Pakistan's extensive military support to the Taliban, including the provision of military advisors, contributed to the establishment and operation of this organizational structure;

The Peshawar Shura was formed in part from a breakaway faction of Hizb-e-Islami in 2006, and in this way Hizb-e-Islami ideas of how to organize the insurgency entered the Taliban movement.

Pakistan's extensive military support to the Taliban, including the provision of military advisors, contributed to the establishment and operation of this organizational structure.

The Peshawar Shura was formed in part from a splinter faction of Hizb-e-Islami in 2006, and in this way Hizb-e-Islami ideas of how to organize the insurgency entered the Taliban movement.

This more centralized system was later adopted, with some reluctance, by the southern Taliban upon the appointment of Mullah Abdul Qayyum Zakir as head of the Quetta Military Commission in 2009;

Baradar appointed Zakir to oversee the Quetta Military Commission, and Zakir was able to ensure the spread of the new centralized system across the south, and the foreign aid flowing through Pakistan since 2008 was increasingly directed toward the Peshawar shura, allowing them to gradually increase spending on the Quetta Shura in financing the war. This made the Taliban's military efforts more professional.

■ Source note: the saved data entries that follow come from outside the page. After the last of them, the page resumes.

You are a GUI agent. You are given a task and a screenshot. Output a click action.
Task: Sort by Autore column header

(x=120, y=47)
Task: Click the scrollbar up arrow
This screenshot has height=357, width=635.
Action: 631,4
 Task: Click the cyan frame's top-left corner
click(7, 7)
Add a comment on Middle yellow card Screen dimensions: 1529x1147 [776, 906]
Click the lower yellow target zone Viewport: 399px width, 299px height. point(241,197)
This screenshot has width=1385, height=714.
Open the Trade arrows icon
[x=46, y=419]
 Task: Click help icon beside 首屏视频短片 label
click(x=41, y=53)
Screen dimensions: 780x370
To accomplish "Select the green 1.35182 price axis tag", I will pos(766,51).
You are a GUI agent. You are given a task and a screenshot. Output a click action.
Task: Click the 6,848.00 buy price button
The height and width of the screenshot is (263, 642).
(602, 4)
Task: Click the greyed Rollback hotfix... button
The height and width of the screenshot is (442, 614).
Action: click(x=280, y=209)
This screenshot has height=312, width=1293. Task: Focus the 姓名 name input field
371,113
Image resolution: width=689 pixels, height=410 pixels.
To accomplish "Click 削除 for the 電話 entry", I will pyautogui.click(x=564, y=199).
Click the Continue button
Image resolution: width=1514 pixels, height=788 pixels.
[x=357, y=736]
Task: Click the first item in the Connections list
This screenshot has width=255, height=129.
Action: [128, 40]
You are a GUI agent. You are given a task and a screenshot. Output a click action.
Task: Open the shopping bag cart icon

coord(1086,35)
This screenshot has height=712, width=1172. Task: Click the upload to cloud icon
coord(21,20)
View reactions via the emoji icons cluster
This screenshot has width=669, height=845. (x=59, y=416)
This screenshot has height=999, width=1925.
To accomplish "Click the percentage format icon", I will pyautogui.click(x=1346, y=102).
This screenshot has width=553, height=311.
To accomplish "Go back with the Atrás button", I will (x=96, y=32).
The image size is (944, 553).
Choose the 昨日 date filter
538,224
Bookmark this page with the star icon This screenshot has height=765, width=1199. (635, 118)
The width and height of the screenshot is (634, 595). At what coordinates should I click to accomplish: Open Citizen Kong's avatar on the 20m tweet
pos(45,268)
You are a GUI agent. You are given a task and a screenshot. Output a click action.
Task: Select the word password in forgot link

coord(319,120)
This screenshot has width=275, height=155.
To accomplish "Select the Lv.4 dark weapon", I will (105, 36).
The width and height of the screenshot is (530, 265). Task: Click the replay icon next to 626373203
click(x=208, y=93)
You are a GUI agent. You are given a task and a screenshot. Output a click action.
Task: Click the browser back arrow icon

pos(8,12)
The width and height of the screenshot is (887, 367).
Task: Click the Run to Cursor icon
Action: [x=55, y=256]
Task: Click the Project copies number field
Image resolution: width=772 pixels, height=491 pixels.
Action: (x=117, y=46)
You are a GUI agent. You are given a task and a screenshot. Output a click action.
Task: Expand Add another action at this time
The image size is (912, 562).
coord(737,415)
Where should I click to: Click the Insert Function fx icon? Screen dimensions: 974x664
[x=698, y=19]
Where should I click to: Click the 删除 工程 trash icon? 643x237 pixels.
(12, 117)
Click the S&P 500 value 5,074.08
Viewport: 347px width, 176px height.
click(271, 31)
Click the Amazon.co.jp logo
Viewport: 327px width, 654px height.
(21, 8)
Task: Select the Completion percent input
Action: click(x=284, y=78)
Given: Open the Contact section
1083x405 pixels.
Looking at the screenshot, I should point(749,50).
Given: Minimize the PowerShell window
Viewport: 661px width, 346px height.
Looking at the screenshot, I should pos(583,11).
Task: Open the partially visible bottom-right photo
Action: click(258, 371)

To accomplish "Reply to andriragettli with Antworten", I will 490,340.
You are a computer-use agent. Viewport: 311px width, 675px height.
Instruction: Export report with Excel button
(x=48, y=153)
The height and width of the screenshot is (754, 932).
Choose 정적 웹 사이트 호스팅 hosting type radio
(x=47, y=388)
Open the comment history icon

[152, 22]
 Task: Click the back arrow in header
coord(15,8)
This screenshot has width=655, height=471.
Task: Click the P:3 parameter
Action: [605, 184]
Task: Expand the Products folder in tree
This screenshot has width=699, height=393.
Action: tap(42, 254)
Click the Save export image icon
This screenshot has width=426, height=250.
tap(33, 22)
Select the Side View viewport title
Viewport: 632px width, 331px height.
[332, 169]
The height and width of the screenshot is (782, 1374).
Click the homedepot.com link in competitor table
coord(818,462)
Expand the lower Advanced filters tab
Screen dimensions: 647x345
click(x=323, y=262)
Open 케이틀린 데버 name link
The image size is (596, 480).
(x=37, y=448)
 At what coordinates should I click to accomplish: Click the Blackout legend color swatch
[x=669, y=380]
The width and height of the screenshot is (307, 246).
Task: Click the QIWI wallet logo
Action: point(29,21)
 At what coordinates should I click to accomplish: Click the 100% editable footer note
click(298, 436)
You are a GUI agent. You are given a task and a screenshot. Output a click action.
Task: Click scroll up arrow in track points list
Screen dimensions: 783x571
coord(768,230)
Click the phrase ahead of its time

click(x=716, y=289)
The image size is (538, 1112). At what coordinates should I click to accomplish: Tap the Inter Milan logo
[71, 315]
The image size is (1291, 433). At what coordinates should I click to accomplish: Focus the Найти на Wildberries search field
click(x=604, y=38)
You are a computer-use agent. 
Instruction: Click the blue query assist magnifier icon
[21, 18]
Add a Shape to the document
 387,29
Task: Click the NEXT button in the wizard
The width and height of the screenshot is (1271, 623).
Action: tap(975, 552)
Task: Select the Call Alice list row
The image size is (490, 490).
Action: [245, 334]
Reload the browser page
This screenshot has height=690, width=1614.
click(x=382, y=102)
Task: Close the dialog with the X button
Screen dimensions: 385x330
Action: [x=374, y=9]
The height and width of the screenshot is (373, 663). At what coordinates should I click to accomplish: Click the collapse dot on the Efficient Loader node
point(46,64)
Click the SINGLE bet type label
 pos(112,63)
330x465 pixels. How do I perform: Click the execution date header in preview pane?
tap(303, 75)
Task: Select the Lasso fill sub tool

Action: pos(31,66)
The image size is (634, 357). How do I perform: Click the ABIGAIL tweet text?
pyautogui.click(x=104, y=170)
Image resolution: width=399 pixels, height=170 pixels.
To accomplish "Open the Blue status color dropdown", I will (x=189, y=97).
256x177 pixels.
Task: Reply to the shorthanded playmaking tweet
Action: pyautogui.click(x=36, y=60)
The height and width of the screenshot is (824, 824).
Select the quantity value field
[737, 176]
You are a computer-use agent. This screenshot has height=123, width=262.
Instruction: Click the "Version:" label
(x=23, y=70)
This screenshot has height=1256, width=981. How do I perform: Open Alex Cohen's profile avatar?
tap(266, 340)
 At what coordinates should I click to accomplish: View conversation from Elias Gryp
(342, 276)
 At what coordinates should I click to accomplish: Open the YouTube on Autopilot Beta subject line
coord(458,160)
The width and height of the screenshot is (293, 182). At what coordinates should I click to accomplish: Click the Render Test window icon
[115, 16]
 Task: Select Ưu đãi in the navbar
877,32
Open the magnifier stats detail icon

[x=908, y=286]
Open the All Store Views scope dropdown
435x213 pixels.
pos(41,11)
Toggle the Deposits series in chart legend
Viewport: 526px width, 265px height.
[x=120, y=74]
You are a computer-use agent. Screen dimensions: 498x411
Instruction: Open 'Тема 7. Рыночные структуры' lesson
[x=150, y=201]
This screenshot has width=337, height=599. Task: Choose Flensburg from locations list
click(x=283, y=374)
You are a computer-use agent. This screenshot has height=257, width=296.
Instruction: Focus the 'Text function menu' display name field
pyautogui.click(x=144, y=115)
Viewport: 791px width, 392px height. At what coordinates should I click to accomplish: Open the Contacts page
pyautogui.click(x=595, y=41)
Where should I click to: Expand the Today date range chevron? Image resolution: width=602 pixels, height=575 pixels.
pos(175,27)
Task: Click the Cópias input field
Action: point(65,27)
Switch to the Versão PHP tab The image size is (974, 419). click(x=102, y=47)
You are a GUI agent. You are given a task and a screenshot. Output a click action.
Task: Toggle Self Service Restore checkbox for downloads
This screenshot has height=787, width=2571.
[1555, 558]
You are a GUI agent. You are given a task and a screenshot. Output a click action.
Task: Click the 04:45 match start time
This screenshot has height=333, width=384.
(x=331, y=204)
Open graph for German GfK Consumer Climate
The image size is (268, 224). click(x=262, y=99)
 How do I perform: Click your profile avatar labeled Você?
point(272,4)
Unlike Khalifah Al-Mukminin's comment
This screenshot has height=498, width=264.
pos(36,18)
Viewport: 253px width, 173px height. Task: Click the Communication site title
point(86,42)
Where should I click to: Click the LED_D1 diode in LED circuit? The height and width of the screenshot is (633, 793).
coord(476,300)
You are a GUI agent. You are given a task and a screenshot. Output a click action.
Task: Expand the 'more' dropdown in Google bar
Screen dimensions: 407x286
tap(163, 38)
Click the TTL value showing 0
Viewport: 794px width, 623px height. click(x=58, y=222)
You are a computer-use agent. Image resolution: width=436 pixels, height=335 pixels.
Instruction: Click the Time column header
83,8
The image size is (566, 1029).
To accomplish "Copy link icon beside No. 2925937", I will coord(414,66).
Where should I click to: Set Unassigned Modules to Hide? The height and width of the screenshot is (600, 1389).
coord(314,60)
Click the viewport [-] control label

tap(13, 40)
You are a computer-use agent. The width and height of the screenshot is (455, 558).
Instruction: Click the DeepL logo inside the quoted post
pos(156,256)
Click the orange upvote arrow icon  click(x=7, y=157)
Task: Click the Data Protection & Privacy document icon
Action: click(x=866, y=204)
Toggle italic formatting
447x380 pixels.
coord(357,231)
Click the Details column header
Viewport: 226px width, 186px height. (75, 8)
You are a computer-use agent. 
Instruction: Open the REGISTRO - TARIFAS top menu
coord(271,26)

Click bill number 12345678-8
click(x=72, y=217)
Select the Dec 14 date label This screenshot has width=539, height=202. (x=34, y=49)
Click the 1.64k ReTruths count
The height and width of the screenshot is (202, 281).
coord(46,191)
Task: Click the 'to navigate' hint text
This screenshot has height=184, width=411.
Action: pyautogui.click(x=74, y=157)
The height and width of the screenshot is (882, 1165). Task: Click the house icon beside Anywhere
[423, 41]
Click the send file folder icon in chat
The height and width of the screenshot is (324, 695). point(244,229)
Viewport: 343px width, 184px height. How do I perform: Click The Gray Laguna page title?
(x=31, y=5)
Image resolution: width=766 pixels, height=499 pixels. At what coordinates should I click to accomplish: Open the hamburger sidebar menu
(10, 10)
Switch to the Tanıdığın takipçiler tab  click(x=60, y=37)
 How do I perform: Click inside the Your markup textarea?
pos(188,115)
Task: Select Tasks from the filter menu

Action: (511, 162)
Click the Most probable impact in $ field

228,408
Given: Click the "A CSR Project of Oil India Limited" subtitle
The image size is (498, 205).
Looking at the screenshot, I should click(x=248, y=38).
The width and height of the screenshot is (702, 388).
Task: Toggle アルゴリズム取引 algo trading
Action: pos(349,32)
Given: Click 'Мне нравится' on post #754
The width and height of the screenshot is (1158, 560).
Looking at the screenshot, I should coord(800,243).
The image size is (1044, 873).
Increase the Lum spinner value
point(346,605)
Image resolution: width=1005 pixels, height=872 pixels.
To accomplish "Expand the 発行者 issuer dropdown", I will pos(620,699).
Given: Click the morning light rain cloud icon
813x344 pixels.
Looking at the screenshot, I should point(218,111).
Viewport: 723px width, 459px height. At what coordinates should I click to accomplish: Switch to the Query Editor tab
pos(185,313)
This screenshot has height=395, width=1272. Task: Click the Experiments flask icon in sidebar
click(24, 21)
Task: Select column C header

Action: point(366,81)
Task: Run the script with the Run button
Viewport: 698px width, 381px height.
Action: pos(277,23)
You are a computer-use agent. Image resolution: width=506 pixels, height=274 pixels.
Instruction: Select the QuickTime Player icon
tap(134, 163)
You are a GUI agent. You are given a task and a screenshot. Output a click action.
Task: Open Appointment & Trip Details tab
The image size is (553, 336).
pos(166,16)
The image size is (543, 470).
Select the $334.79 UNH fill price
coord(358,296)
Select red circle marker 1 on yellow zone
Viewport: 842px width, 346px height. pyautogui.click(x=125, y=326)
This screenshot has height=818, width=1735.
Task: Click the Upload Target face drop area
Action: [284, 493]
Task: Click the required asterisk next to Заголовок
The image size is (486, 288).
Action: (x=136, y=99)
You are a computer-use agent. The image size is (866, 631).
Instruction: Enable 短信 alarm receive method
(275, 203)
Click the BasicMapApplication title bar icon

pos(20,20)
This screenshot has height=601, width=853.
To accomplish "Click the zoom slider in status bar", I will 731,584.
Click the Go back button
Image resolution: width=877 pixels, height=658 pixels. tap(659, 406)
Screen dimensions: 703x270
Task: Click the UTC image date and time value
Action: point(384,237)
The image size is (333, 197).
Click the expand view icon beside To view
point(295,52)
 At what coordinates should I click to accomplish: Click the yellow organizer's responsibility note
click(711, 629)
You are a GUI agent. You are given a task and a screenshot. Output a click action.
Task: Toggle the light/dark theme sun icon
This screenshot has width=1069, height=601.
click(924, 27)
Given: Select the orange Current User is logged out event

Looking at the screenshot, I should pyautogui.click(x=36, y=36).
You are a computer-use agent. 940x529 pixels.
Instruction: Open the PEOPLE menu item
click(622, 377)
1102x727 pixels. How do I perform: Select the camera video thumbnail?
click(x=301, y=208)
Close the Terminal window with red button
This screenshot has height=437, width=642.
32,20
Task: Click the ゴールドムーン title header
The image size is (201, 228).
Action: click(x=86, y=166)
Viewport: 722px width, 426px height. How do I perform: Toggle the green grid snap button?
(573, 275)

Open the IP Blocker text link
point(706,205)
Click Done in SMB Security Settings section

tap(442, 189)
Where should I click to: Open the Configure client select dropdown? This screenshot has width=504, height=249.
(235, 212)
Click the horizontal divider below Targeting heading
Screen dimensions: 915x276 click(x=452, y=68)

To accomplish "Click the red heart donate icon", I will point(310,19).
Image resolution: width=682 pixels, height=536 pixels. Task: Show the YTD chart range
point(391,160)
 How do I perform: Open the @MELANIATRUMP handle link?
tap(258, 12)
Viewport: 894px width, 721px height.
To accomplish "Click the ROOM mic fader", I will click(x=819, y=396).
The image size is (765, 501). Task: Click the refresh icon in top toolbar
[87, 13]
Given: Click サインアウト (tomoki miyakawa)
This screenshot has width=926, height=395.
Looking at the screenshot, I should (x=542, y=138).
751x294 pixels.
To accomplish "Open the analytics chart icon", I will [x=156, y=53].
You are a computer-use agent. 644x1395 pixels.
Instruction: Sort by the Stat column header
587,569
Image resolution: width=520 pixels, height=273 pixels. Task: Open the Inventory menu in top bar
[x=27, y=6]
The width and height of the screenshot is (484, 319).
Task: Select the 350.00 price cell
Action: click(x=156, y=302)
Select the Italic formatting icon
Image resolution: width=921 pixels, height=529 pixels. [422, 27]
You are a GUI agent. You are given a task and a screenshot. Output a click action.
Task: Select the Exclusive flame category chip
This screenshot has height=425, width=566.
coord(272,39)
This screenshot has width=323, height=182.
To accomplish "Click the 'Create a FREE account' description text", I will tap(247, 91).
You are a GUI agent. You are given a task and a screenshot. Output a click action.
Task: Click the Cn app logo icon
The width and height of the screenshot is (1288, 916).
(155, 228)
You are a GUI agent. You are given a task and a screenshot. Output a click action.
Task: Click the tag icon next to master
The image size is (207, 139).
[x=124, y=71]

The book "Military Adaptation in Afghanistan" (Al-Jazeera)

  • How did the Taliban adapt tactically to the changing military situation around it, and how was this manifested in the choice of weapon used?

The Taliban has adapted its tactics in response to battlefield pressures;

In Helmand, for example, the Taliban used conventional infantry attacks in 2006 and 2007 in an attempt to overrun British outposts.

The number of Taliban killed by these operations is not specified, but British Defense Intelligence estimated them in the thousands.

In response to these increasing losses, Taliban field units have adapted by moving toward using new tactics.

According to my interviews with Taliban leaders, they emphasized that it was the necessity of minimizing losses on the battlefield that changed their tactics;

As an example of tactical adaptation, the Quetta Military Commission in 2010 issued a general order directing field units to avoid direct combat and to make greater use of guerrilla tactics.

The Taliban also used a variety of warships commensurate with their tactics, including the introduction of heavy anti-aircraft machine guns, heavy mortars, advanced anti-armor weapons, and the use of sniper rifles and improvised explosive devices.

The most significant military technology-related adaptation made by the Taliban was the transition to the use of IEDs on an industrial scale, which they implemented in Quetta and Peshawar;

The Taliban established mine committees to lead this effort.

In 2006, about 30% of all coalition deaths were due to IEDs, the following year the share rose to nearly 40%, and from 2008 to 2010 IEDs were responsible for more than half of all coalition deaths.

With a shift in tactics came a new military training system backed by directives from Quetta and Peshawar that compelled tactical commanders to undergo regular training and advice on guerrilla tactics. According to a Taliban commander in Helmand in early 2012, the focus is on IED training, making guerrilla jackets, preparing for guerrilla bombers and guerrilla fighting.